[Directions]
Output the data below as a two-column CSV with the columns "instruction" and "click", one row per instruction, containing its text and its click answer, each in a single quoted field with line breaks replaced by spaces. Omit the pictures from the output.

[Input material]
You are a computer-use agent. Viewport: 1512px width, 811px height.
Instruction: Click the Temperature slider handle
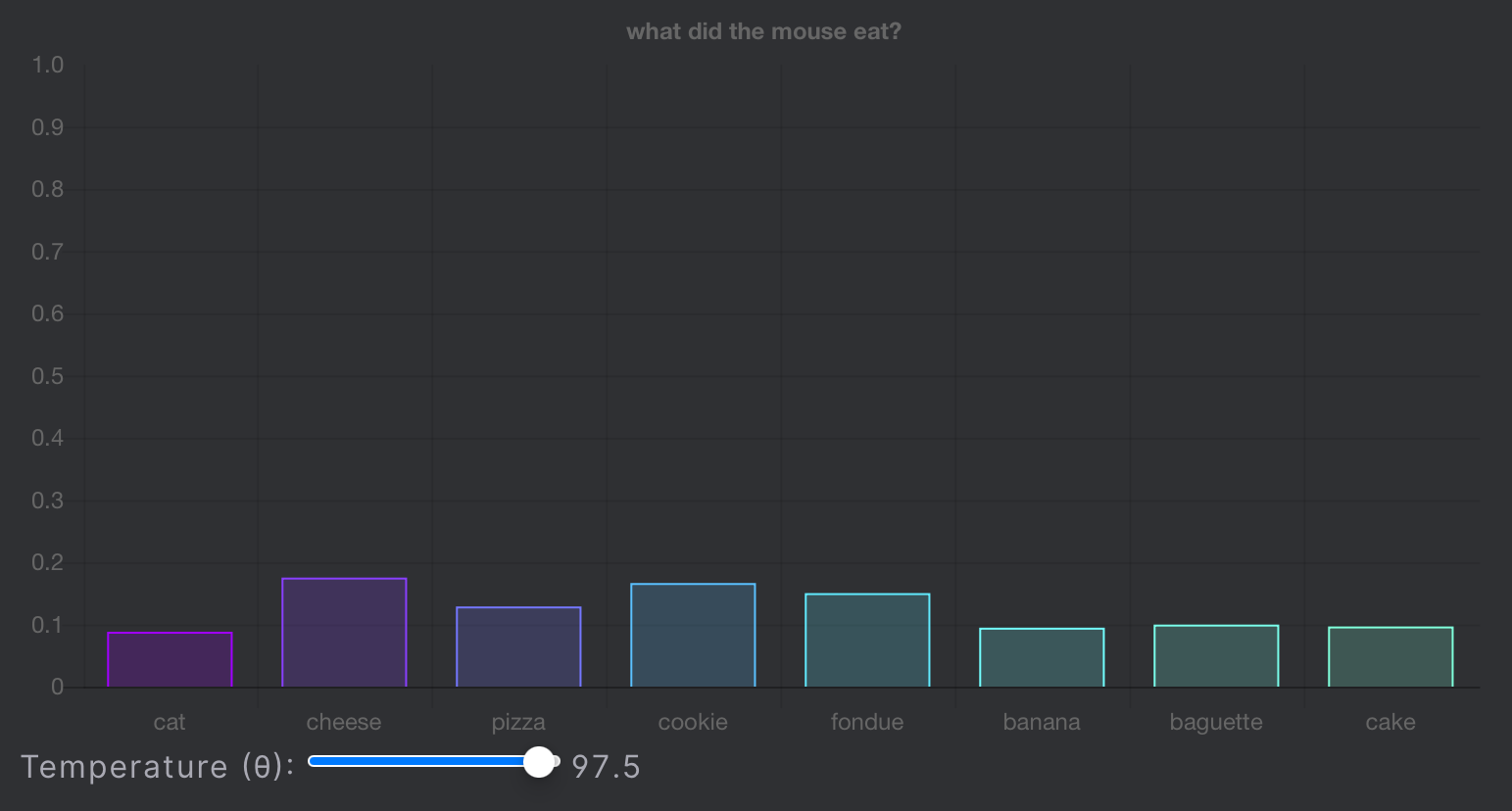pyautogui.click(x=539, y=762)
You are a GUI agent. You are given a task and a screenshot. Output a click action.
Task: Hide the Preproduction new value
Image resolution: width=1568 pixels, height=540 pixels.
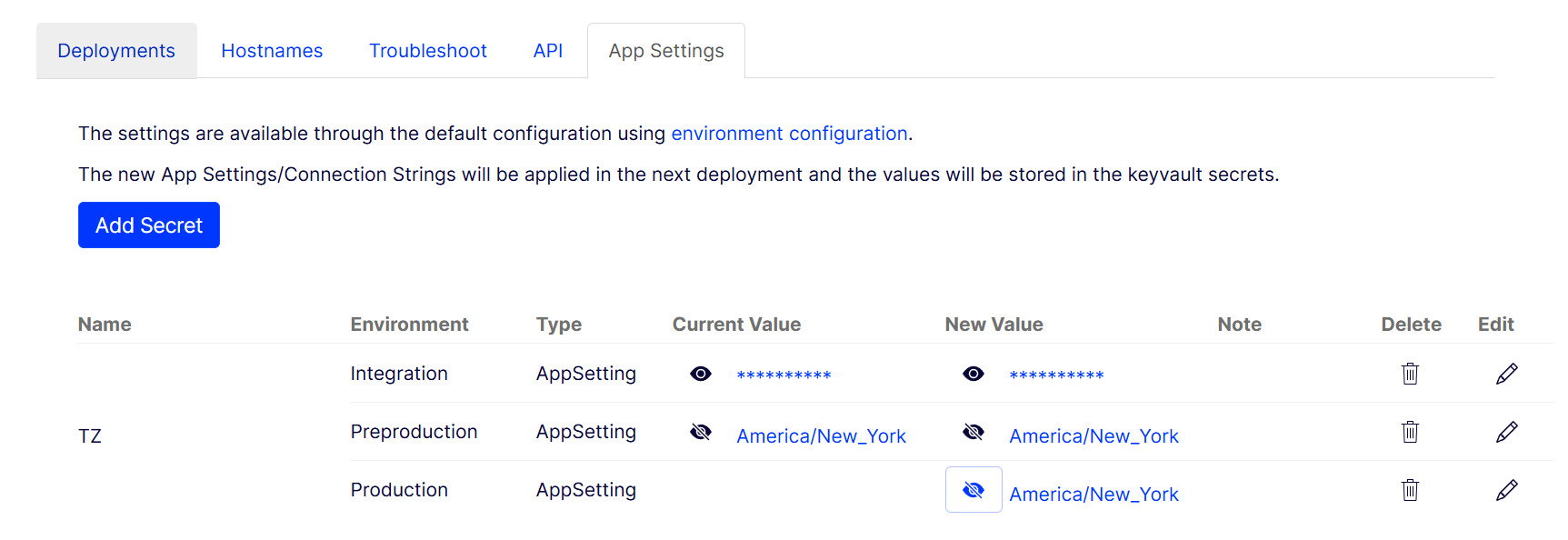[x=974, y=432]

[Exercise answer]
instruction,click
"You are a computer-use agent. Viewport: 1512px width, 811px height. Instruction: Click the Temperature slider handle","pyautogui.click(x=539, y=762)"
"You are a GUI agent. You are given a task and a screenshot. Output a click action. Task: Hide the Preproduction new value Image resolution: width=1568 pixels, height=540 pixels.","[x=974, y=432]"